И я, и Настя очень любили разговаривать. А ещё нам было интересно обсуждать друг с другом самые разные темы. Поэтому, начав читать страничку, мы скоро сбились – вспомнили какое-то недавнее происшествие в классе. Первый раз мы говорили не очень долго – понимали, что нужно как следует подготовиться к экзамену, и быстро вернулись к чтению учебника. Через какое-то время что-то опять отвлекло нас. Поняв, что увлечённость беседой может нам серьёзно помешать, мы заранее договорились, что это последнее отвлечение, что ещё чуть-чуть поговорим, и больше этого делать не будем. Мы были привычны к долгим и подробным беседам друг с другом, поэтому отвлекаться нам пришлось не раз и не два, с каждым разом на всё более длительное время.
Обсуждались события в классе, ссоры и интриги, мальчики и девочки, учителя и любимые книги, мультики и кино… Долго сидеть без движения на стульях было утомительно, и мы то становились на сиденья коленями, то вставали на корточки.
Часов в двенадцать нам захотелось есть. На кухне мы нарезали огурцов и помидоров и разогрели оставленный моей мамой обед. После обеда мы немного побегали друг за другом по квартире. Она у нас была небольшой – однокомнатной, и Настя, убегая от меня, заперлась в ванной комнате. Окошко ванной выходило на кухню, и стекла в нём не было. Я решила немного облить Настю, совсем чуть-чуть, – набрала в кружку воды и взобралась на шкаф, откуда было удобно просунуть руку в окошко ванной комнаты. Сил своих я не рассчитала, и Настя вся оказалась залитой водой. Её лёгкую летнюю одежду мы сушили утюгом.
Потом Настя ушла домой. Первую страничку учебника мы так и не дочитали, и вместе больше никогда не занимались.
Учителя
Лирика воспоминаний о школе начинается, по всей видимости, с первой учительницы.
Не уверена в наличии лирики в моих воспоминаниях о нашей строгой и добросовестной Людмиле Петровне. Самое первое, что всплывает в памяти при мыслях о первой учительнице, это грубая и хлёсткая картинка: Людмила Петровна склоняется над одной из парт, что-то то ли проверяя, то ли объясняя, а мы, сидящие в противоположном ряду ученики, с ехидным удовольствием разглядываем и обсуждаем её панталоны и комбинацию, показавшиеся из-под края платья.
Учительница нам досталась хорошая – умеющая держать в руках класс, не прибегая к частому крику; чётко излагающая свои мысли и объяснения; строгая и ответственная. Учительница досталась нам неудачная – самая худшая из всех учительниц начальных классов в нашей школе: в ней начисто отсутствовали чуткость, тепло и такт.
Дети тянулись к Рушанье Рамилевне и Соне Ибрагимовне.
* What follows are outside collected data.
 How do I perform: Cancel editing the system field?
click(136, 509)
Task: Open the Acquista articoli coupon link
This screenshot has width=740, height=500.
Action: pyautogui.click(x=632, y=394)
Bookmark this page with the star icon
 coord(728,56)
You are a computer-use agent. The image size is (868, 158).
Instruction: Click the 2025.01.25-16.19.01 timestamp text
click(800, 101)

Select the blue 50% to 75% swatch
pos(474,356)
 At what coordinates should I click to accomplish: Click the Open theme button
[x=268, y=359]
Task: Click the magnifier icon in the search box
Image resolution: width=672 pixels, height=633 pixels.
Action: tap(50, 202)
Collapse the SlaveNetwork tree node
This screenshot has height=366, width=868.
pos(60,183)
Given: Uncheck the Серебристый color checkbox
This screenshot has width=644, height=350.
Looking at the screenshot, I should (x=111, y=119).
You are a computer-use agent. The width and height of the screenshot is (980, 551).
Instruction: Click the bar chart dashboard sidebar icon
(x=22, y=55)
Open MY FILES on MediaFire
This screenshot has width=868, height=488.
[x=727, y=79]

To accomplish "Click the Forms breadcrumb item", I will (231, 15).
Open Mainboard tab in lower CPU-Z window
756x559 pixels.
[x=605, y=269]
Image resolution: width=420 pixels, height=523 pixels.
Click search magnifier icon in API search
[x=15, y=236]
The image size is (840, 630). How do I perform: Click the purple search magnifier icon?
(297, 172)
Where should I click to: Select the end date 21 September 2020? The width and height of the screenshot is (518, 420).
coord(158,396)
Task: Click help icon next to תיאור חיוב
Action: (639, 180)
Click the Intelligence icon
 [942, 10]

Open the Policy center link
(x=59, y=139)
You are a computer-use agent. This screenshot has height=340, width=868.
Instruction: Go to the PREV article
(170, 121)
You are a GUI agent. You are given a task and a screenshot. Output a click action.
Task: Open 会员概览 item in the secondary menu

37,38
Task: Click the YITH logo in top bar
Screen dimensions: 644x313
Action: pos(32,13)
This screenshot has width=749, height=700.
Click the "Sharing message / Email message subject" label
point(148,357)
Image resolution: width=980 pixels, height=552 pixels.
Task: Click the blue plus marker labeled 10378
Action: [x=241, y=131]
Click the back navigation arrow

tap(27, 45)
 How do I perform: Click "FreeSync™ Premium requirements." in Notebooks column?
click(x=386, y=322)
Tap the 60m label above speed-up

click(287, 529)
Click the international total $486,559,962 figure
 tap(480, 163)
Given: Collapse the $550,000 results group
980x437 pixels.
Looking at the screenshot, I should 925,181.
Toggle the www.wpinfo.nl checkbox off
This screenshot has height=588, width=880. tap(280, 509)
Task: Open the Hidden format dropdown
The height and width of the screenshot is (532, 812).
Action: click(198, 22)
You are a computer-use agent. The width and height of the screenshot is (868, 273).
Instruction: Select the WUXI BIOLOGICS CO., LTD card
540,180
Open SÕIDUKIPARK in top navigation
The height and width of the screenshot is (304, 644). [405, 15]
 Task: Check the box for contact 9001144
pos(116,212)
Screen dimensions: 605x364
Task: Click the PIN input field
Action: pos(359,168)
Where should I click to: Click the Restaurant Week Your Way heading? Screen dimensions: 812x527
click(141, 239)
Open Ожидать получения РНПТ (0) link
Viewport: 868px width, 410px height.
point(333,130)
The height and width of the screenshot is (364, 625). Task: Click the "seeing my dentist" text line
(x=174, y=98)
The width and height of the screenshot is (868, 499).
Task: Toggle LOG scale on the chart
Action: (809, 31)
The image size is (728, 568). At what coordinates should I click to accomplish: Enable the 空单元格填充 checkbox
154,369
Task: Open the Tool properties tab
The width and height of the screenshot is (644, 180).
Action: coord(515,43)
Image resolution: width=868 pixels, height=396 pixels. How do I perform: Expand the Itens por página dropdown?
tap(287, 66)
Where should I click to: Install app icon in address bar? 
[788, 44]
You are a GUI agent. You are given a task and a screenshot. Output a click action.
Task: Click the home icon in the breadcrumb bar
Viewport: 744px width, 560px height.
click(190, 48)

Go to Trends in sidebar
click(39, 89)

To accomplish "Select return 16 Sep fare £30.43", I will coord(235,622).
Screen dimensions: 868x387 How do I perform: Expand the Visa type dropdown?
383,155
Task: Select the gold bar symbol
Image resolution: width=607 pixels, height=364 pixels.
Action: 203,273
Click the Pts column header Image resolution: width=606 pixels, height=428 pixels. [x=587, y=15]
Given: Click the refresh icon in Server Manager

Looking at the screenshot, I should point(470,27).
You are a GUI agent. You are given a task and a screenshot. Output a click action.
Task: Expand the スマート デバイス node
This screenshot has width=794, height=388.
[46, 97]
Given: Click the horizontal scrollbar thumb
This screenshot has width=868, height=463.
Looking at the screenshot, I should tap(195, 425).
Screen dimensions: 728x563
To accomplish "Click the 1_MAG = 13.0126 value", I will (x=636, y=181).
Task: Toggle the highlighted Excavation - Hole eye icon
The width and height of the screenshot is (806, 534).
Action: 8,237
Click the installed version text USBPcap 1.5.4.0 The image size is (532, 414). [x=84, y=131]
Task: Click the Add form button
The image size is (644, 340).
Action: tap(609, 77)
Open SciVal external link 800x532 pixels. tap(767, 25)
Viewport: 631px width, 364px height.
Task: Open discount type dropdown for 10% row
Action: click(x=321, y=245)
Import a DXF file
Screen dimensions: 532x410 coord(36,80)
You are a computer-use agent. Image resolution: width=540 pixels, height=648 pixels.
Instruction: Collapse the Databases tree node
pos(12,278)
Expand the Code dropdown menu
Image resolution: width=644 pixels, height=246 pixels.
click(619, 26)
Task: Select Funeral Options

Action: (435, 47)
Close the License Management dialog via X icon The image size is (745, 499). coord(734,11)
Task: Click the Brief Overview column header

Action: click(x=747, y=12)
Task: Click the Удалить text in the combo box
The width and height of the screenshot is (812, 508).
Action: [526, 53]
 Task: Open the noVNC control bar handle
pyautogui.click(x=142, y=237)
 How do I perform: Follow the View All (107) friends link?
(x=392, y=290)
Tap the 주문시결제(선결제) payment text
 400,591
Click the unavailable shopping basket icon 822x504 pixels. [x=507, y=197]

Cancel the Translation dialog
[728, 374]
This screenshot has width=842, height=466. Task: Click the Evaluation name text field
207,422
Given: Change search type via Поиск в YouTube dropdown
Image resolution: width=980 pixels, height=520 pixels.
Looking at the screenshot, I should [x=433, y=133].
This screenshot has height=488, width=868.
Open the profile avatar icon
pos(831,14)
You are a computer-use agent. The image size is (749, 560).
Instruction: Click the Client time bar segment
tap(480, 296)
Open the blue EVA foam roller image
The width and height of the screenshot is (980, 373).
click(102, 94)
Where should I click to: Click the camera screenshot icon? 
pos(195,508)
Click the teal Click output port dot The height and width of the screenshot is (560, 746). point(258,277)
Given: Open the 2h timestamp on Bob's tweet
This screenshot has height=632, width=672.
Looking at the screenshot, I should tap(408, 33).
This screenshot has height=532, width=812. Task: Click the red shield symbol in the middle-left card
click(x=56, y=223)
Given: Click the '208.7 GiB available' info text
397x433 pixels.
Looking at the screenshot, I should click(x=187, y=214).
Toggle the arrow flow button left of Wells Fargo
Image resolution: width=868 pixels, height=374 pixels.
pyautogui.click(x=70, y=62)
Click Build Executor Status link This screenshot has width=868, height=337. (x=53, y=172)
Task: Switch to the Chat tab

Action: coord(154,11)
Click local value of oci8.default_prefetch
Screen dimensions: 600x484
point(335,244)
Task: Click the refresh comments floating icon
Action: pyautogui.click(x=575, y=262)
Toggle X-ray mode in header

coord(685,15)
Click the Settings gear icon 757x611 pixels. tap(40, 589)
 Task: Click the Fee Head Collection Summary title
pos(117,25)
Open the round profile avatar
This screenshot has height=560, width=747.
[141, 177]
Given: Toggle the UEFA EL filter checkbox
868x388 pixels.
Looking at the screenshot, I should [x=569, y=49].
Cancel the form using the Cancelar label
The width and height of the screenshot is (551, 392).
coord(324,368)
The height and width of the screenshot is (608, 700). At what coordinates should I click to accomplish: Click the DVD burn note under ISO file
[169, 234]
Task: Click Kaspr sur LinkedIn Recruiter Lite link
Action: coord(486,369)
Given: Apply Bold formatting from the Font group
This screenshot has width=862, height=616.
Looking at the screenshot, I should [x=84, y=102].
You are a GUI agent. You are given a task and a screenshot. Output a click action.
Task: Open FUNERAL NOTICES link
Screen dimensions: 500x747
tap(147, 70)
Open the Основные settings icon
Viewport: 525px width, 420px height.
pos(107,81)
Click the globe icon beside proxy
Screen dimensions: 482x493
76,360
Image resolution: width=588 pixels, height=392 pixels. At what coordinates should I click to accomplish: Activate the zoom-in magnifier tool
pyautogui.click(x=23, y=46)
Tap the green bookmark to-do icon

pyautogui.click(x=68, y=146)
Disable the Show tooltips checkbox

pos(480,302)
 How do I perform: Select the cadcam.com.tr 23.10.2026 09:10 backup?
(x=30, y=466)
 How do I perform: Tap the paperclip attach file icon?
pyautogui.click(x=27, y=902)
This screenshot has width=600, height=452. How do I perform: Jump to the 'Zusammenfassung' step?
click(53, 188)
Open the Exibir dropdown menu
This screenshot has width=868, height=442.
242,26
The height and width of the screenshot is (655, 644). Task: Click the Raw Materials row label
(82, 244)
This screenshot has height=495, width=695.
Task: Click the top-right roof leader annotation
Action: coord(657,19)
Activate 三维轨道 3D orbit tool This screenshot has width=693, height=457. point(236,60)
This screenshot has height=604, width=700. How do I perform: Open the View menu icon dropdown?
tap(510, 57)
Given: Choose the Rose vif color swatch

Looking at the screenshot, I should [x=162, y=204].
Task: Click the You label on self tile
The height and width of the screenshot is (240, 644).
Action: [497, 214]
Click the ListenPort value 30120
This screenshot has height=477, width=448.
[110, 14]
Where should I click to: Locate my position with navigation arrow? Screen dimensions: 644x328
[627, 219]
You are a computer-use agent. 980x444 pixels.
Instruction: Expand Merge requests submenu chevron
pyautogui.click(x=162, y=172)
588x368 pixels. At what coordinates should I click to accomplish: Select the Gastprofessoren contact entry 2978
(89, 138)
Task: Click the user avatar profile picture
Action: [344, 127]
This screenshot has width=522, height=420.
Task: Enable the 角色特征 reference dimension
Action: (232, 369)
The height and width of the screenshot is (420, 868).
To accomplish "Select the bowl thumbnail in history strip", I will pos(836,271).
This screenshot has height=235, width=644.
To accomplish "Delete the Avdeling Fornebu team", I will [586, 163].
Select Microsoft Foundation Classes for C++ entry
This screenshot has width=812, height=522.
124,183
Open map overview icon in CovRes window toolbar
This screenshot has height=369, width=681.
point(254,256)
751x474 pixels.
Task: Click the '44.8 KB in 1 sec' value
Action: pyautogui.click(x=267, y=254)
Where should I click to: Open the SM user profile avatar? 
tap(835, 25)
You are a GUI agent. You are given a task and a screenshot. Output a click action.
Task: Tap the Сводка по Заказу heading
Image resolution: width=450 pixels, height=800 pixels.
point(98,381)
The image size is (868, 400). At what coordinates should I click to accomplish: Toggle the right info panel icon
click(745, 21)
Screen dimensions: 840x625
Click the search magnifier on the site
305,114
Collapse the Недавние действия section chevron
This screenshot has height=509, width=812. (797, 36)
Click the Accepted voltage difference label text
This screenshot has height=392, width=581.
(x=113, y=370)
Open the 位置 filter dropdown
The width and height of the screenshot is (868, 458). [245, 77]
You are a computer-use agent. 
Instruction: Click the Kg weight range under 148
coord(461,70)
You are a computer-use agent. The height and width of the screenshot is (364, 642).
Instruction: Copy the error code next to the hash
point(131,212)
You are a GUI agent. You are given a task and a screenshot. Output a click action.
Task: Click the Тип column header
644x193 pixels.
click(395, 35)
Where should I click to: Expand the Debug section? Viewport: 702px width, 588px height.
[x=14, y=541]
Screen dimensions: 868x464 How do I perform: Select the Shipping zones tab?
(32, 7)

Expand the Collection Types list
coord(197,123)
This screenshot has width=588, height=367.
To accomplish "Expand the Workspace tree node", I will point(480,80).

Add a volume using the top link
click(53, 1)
Елену Васильевну однажды во время продлёнки, задумавшись, я назвала «мамой». Надо мной начали потешаться Наиля и Зойка, два чертёнка, с которыми я дружила. С глазами, полными слёз, я быстро оделась и взялась за ранец – направляясь домой. Елена Васильевна быстро и спокойно разрулила ситуацию; никто ни на кого больше не обижался. Этой учительницей была недовольна только одна девочка: дочь Елены Васильевны – обо всех ляпсусах моей подружки, как в учёбе, так и в поведении, тут же сообщали её родной маме. В одной школе с мамой-учительницей Маринке училось не очень комфортно.
Наши с Людмилой Петровной чувства друг к другу определились быстро. Россыпь самых разнообразных ситуаций кричала о конфликте – скоро возникшем и разраставшемся. Смею предположить, что она первой невзлюбила меня. Пребывание в детсаду меня расслабило: я не была готова к войне с педагогом. Воспитатели и техничка нашей группы меня любили, а отношение Людмилы Петровны мне было в новинку.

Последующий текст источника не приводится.